Source excerpt.
** Begin **

Futhermore, we explore how many unique awards there are in the Oscars table.

In [99]:
%%sql

SELECT
    COUNT( DISTINCT award ) AS num_awards
FROM
    oscars;

 * sqlite:///TMDB.db
Done.


num_awards
114


### Movies with the word 'Spider'

A firm favourite of mine is the 'Spider-Man' movies, and here we explore ow many movies there are that contain the word “Spider” within their title.


In [100]:
%%sql

SELECT
    COUNT( title ) AS num_movies
FROM
    movies
WHERE
    title LIKE '%Spider%';

 * sqlite:///TMDB.db
Done.


num_movies
9


### Thriller movies with romance

Thrillers are also a firm favourite of mine, and I think it would be interesting to see how many of those there are that are also based on love or a similar theme in their plot (i.e. movies both in the "Thriller" genre and containing the word “love” anywhere in the keywords).

** End **

Provided material.
** Begin **

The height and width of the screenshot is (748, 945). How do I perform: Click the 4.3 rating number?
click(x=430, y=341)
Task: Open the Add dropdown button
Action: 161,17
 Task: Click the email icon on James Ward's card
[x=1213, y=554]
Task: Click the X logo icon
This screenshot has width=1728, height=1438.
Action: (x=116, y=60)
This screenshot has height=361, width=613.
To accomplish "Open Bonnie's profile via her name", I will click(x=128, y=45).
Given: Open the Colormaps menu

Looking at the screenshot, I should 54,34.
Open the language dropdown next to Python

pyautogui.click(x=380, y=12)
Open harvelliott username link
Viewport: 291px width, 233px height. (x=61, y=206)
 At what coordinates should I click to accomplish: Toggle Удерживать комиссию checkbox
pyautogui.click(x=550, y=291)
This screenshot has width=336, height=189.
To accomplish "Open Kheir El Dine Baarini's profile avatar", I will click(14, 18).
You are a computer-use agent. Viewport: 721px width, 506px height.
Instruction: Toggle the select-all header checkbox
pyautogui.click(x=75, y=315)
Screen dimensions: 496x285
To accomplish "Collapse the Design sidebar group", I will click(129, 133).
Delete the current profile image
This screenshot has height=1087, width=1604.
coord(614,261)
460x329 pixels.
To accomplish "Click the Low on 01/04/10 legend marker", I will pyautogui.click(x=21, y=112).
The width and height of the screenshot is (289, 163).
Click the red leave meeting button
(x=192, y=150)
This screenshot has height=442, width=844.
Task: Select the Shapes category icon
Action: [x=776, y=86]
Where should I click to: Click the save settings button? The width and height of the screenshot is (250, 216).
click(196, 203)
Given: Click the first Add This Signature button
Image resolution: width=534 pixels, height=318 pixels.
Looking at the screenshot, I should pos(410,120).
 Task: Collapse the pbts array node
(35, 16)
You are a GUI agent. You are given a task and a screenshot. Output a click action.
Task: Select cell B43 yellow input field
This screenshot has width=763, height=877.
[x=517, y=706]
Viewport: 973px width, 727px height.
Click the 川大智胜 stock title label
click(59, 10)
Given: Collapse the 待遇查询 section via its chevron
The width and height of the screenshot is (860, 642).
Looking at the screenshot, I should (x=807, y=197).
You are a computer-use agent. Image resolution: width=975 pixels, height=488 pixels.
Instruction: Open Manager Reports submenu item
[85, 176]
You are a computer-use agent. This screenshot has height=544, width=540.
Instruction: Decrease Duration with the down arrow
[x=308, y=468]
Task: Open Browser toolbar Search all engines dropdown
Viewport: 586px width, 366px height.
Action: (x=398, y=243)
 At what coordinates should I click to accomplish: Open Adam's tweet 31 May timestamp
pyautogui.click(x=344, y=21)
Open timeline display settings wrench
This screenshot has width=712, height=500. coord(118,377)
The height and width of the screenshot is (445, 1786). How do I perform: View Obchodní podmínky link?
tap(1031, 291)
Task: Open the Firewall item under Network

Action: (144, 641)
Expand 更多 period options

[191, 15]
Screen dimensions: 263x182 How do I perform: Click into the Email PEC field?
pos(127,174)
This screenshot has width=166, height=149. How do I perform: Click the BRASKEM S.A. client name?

** End **

Written exercise 1.
List each different all-capitals word that appears inside the two SQL queries of the SQL notebook excerpt.
Written exercise 2.
According to the SQL notebook excerpt, how many unique awards does the Oscars table contain?
Written exercise 3.
Translate this sentence from the SQL notebook excerpt into Spanish: "Thrillers are also a firm favourite of mine, and I think it would be interesting to see how many of those there are that are also based on love or a similar theme in their plot (i.e. movies both in the "Thriller" genre and containing the word “love” anywhere in the keywords)."

Exercise output 1.
SELECT, COUNT, DISTINCT, AS, FROM, WHERE, LIKE

Exercise output 2.
114

Exercise output 3.
Los thrillers también son unos de mis favoritos, y creo que sería interesante ver cuántos de ellos se basan además en el amor o en un tema similar en su trama (es decir, películas que pertenecen al género "Thriller" y que contienen la palabra “love” en cualquier parte de las palabras clave).